Editoriaux - Politique - Social - 1 décembre 2019

Pourquoi je ne ferai pas grève

En mars 2010, le mouvement de protestation contre une réforme voulue par Sarkozy, qui relevait l’âge légal de départ à la retraite de 60 à 62 ans, tout en instaurant un système de décote pour les salariés n’ayant pas atteint le nombre requis de trimestres de cotisation, avait drainé dans la rue plusieurs millions de manifestants, vainement. Déjà, en 2003, celle diligentée par Fillon, qui augmentait la durée de cotisation dans la fonction publique, avait provoqué une dans l’enseignement, tout aussi vainement. L’opposition de gauche, qui n’avait alors cessé de crier à l’« injustice », une fois parvenue au pouvoir, avec Hollande, se garda bien de revenir sur ces décisions.

Car, contrairement au temps, jusqu’à la grève de 1995 incluse, où les mouvements populaires pouvaient espérer l’emporter, l’État profond ne semble pas décidé à céder devant le pouvoir de la rue. Le temps d’un libéralisme conquérant, sur lequel se sont alignées aussi bien la droite gaulliste que la gauche morale, est celui d’une « pensée unique » qui se fonde sur les contraintes imposées par un mondialisme triomphant et l’affaiblissement concomitant d’une France exsangue.

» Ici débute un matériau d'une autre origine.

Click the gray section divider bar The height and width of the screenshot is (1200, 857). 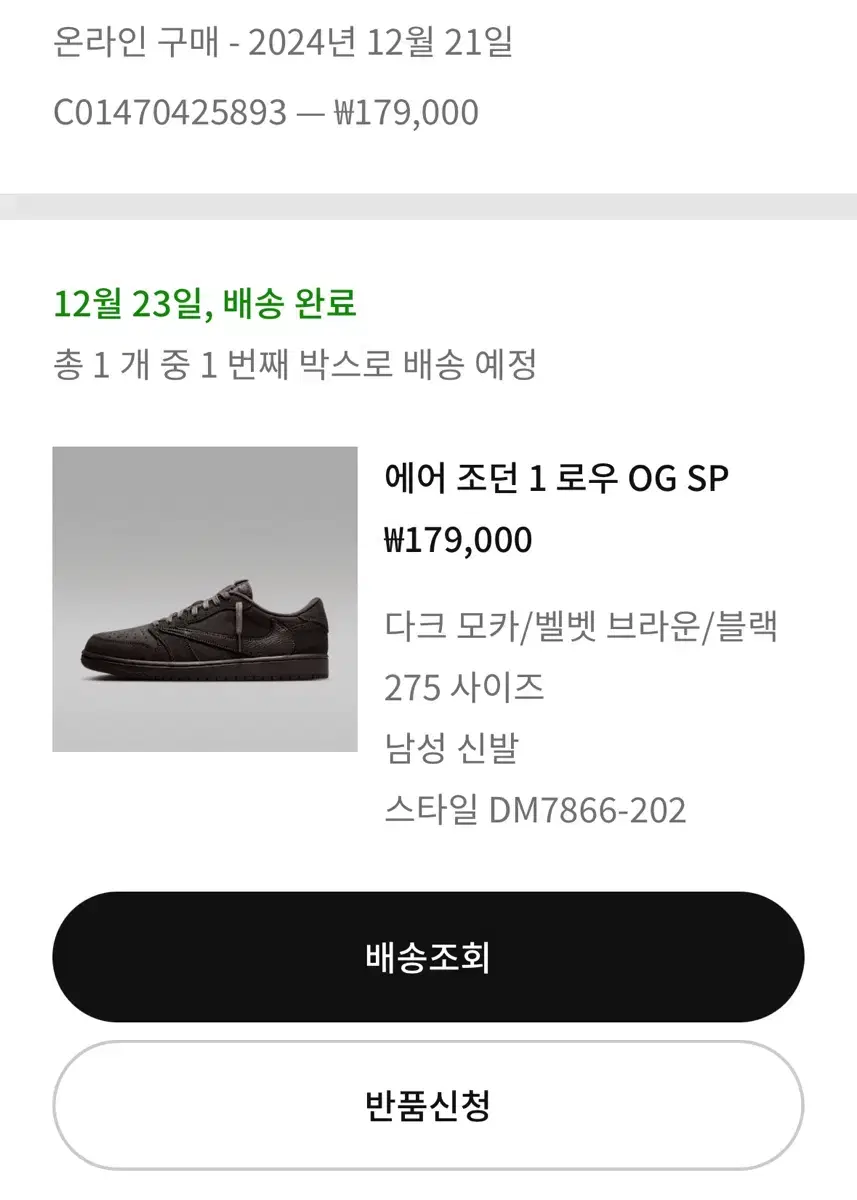(x=428, y=206)
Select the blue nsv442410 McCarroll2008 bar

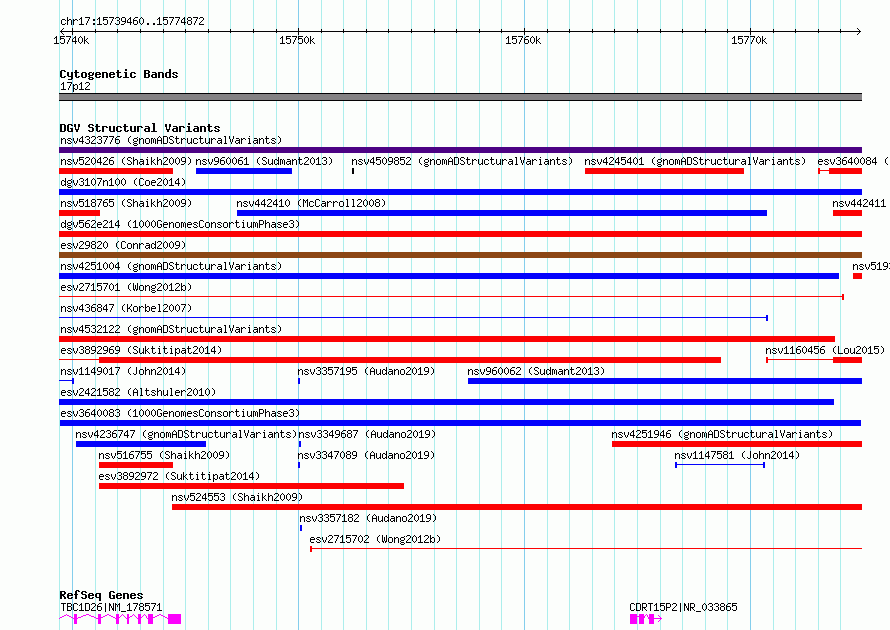point(501,213)
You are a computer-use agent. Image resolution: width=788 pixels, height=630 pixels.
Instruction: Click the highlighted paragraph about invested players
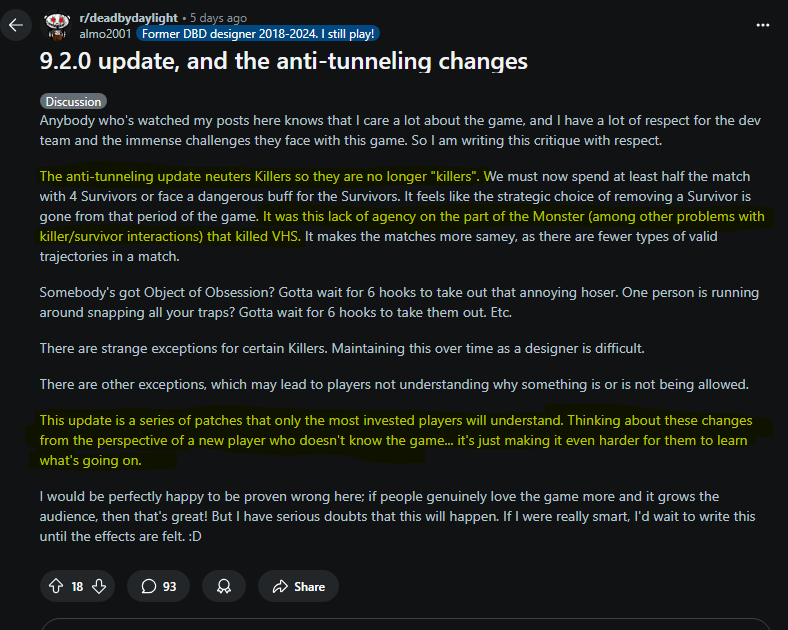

En face, les Français, bousculés, n’ont plus eu, comme viatique social, que la débrouillardise individuelle ou une violence spasmodique, dont le mouvement des gilets jaunes est l’incarnation. Tous les tribuns de la plèbe, tant politiques que syndicalistes, ont adopté l’axe libéral, tentant, devant la désaffection de leurs troupes, de sauver les meubles, à commencer par les leurs, en balançant entre bidouillages d’appareils, compromissions intéressées, menaces rhétoriques et, finalement, en cédant sur toute la ligne, tant sur la question du droit du travail que de celle, pourtant vitale, de l’immigration massive. Envisager d’initier un mouvement social d’envergure, c’est prendre la mesure non seulement de la vanité d’une révolte qui fera long feu, et qui laissera ses acteurs la gorge finalement offerte au fil du couteau, mais aussi s’abandonner, une fois encore, à la trahison d’appareils qui ne demandent pas mieux d’être délestés d’une rage populaire encombrante, dont ils ne font que se servir pour mieux négocier et assurer, pour leur boutique, des lendemains sonnants.

On sait que la grosse majorité de ceux qui vont défiler, jeudi, ont voté Macron au deuxième tour. Les syndicats, les partis de « gauche » avaient appelé à faire ce qui apparaît maintenant comme un suicide politique. C’est dire la confusion d’un mouvement qui, faute de lucidité, risque de s’envaser dans les tripatouillages médiatisés.

Si solution il doit y avoir, elle sera politique, c’est-à-dire pilotée par l’État. On connaît les mesures à prendre : redresser la natalité, rapatrier l’économie, mettre fin à une immigration qui sape les intérêts des travailleurs français et, surtout, redonner la fierté patriotique à un peuple, sans laquelle rien ne peut se faire.